(Records from a data collection)

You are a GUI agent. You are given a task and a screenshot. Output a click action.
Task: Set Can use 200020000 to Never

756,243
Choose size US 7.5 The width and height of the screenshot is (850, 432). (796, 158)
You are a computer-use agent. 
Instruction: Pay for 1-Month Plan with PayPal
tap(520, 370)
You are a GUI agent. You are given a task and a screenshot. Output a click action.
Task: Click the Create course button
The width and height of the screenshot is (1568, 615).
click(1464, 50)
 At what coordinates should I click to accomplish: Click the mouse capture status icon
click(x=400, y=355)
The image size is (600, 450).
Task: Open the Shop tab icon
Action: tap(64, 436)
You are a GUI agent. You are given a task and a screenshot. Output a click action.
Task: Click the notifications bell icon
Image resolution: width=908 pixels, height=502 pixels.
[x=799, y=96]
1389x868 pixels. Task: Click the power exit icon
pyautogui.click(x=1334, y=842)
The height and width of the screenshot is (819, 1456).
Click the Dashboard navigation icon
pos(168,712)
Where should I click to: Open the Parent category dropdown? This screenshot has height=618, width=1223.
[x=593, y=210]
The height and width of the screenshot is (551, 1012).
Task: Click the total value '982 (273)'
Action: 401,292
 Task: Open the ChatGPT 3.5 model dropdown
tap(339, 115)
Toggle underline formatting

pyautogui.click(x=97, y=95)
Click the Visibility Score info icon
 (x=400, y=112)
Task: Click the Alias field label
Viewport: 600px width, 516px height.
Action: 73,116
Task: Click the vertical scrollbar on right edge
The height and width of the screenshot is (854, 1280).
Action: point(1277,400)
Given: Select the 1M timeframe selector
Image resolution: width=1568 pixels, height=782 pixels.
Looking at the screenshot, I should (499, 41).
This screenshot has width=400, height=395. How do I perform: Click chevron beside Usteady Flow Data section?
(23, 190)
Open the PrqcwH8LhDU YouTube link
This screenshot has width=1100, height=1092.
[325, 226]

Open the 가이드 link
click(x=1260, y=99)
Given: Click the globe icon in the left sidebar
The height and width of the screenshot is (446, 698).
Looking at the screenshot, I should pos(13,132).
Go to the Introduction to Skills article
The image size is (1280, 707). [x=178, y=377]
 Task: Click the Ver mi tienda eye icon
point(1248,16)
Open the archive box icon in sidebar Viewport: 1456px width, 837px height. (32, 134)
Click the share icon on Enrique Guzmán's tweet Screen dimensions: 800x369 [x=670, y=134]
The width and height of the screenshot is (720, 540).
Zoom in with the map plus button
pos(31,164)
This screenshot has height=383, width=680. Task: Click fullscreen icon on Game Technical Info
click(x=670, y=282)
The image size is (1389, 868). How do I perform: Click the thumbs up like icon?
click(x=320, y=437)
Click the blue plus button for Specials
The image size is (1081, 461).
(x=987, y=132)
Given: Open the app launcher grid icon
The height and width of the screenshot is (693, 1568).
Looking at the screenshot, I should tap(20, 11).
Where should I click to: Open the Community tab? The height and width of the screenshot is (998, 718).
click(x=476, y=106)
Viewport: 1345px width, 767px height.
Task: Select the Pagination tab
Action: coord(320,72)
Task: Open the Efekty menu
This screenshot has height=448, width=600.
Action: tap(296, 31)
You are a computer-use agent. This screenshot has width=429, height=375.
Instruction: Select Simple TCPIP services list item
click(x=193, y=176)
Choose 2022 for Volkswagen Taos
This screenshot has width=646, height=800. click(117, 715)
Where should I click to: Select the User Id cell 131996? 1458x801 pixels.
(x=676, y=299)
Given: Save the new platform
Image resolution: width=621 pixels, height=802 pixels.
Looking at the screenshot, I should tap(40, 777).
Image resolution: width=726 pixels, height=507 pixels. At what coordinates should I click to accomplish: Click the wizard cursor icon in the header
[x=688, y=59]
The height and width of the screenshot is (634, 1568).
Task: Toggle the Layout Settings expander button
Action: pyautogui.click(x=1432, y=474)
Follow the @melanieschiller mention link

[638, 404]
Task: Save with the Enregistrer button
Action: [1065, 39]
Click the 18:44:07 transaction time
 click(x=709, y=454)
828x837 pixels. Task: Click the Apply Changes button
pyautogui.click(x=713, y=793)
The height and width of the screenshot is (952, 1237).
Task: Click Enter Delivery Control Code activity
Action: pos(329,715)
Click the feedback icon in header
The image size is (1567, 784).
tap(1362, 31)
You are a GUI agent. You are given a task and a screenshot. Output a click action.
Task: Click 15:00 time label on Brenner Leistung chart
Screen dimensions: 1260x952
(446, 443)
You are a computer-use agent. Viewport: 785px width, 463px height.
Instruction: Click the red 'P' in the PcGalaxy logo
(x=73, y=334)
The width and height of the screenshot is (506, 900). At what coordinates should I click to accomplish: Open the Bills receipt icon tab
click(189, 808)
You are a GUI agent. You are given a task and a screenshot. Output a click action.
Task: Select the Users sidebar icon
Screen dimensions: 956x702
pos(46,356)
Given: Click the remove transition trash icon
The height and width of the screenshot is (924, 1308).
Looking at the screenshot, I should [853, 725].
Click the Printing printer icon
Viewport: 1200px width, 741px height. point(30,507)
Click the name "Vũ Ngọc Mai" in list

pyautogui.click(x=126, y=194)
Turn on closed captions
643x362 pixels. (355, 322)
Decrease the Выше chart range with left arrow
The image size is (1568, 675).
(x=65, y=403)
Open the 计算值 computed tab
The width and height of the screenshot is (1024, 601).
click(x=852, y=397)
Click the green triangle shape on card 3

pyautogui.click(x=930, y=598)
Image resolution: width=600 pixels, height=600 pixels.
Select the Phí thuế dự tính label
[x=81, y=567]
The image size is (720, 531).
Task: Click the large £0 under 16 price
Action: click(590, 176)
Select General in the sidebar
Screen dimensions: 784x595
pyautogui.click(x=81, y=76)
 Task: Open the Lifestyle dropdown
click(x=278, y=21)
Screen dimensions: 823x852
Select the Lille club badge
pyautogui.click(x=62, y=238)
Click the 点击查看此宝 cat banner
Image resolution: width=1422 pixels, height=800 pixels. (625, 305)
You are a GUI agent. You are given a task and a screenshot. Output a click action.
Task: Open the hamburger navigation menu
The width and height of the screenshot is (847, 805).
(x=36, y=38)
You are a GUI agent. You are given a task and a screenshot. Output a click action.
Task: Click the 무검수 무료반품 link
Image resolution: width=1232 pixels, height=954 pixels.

* [Instructions to follow]:
Only the lines above starting with the one with "The height and width of the screenshot is (854, 1280)." and going through the one with "Open the archive" are to be copied, word for word and with both ends kept.

* [Response]:
The height and width of the screenshot is (854, 1280).
Action: point(1277,400)
Given: Select the 1M timeframe selector
Image resolution: width=1568 pixels, height=782 pixels.
Looking at the screenshot, I should (499, 41).
This screenshot has width=400, height=395. How do I perform: Click chevron beside Usteady Flow Data section?
(23, 190)
Open the PrqcwH8LhDU YouTube link
This screenshot has width=1100, height=1092.
[325, 226]

Open the 가이드 link
click(x=1260, y=99)
Given: Click the globe icon in the left sidebar
The height and width of the screenshot is (446, 698).
Looking at the screenshot, I should pos(13,132).
Go to the Introduction to Skills article
The image size is (1280, 707). [x=178, y=377]
 Task: Click the Ver mi tienda eye icon
point(1248,16)
Open the archive box icon in sidebar Viewport: 1456px width, 837px height. (32, 134)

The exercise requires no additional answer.